O SIRC começou por compilar os pontos de vista e opiniões de uma secção transversal de maçons e não-maçons igualmente, examinando a presença de, ou a necessidade de um elemento ritual em todas as nossas vidas, a nossa necessidade de pertencer a alguma coisa, as formas como expressamos nossa generosidade para com os outros, e a medida em que nossas vidas diárias envolvem comportamentos rituais. O resultado é uma percepção verdadeiramente esclarecedora e comentário oportuno, não apenas sobre esta grande Organização, mas também fascinante sobre as complexas interações, percepções e valores da própria sociedade moderna. Entre as principais conclusões está que ao contrário dos muitos comentários enganosos, a Maçonaria mostra abertura e transparência genuínas. Para citar um trecho do relatório: “Uma coisa que imediatamente se tornou evidente foi que a noção de Maçonaria como uma sociedade secreta era claramente inadequada”. Mais importante, o relatório termina dizendo que ela é sem dúvida mais relevante hoje do que jamais foi.
Ele também mostra que a Maçonaria age como uma ‘constante’, e com isso fortaleço que ela fornece aos membros uma combinação única de amizade, pertença e estrutura, com muitos maçons dizendo que eles fizeram amizades duradouras. Além disso, embora eu absolutamente entenda que a Maçonaria não é uma instituição de caridade, o relatório também destaca a importância que a Maçonaria coloca em dar – pensar nas necessidades dos outros.
Através de pesquisa entre não-maçons que mostrou a grande oportunidade que temos. Mais da metade queria saber mais sobre nós e um quarto deles pensa em ingressar.
Nós sentimos que é importante que a Sociedade se oportunize em liberdade de informação para o Mundo, que esteja em movimento e realmente mostre abertura reunindo-se com pessoas pessoalmente para mostrar que nada temos a esconder. Uma manchete do Yorkshire Post escrita por uma das únicas mulheres editoras, pergunta: “Uma Sociedade Secreta? Não. Somos maçons porque gostamos de amizades e diversão”, e a abertura do editor: “Durante séculos, a Maçonaria tem sido conhecido como uma” sociedade secreta “, mas nós os entendemos completamente errado”.
Sejamos muito claros: os mitos estão profundamente arraigados na mente das pessoas. Mas, à medida que avançamos, queremos que as pessoas baseiem seu julgamento em fatos – não em fantasia. Como todos nós podemos imaginar, esse é um desafio muito real para mudar a percepção das pessoas profundamente enraizadas em poucos minutos, e trata-se de um desafio.
O relatório SIRC conclui, “Se a Maçonaria é capaz de concluir com êxito a sua revolução silenciosa, e ao mesmo tempo garantir que suas características centrais sejam mantidas para preservar o verdadeiro “espírito” de Maçonaria, então o seu futuro pode muito bem ser assegurado – pelos próximos um ou dois séculos, pelo menos.”

Para saber mais:
* O Símbolo Perdido - Dan Brown, Sextante, 2009.

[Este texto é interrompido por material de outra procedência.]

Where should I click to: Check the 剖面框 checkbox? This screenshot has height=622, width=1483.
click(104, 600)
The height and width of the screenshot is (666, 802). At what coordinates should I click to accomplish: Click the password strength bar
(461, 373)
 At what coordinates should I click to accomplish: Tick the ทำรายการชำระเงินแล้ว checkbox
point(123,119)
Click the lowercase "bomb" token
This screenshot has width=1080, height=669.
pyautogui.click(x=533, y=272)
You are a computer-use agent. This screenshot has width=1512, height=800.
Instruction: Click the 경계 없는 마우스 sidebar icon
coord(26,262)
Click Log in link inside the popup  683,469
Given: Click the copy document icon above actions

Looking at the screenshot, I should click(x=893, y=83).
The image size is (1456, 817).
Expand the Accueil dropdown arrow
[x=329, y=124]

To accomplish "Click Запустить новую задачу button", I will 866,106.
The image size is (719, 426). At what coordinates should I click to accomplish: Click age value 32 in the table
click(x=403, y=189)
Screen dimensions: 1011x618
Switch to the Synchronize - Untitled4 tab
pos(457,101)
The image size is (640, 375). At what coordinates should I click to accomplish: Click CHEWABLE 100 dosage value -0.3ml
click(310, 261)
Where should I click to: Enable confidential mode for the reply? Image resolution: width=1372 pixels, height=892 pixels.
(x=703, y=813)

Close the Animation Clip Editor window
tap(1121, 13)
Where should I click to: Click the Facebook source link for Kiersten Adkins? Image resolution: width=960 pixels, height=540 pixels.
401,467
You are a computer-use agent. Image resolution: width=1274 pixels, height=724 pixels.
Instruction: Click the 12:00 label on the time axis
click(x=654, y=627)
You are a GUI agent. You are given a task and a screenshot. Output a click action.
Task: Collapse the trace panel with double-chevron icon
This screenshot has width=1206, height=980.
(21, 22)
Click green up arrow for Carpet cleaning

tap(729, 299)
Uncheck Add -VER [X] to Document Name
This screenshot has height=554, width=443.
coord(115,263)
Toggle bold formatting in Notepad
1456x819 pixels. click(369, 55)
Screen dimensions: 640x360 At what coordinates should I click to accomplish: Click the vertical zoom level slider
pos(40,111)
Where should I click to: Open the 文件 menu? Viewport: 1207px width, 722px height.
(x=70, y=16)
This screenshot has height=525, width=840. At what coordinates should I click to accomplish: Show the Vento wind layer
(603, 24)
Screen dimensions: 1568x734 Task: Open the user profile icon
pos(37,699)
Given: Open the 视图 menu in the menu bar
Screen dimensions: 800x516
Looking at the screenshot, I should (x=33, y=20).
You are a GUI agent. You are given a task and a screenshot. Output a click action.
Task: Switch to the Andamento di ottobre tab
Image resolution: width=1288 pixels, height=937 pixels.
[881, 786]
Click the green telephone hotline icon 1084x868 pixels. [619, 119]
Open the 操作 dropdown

* Solomon’s Builders - Christopher Hodapp, Ulysses, 2007.

* A Maçonaria: Símbolos, Segredos, Significado , W. Kirk Macnulty, Martins Fontes, 2007.

* Manual Completo para Lojas Maçônicas - Amado Santos, Carlos Brasílio Conte, Cláudio Roque Ferreira, Wagner Veneziani Costa, Madras, 2005. 

·        www.gob-rj.org.br  /  SITE do Grande Oriente do Brasil, seção Rio de Janeiro, com um passeio virtual pelo Palácio do Lavradio.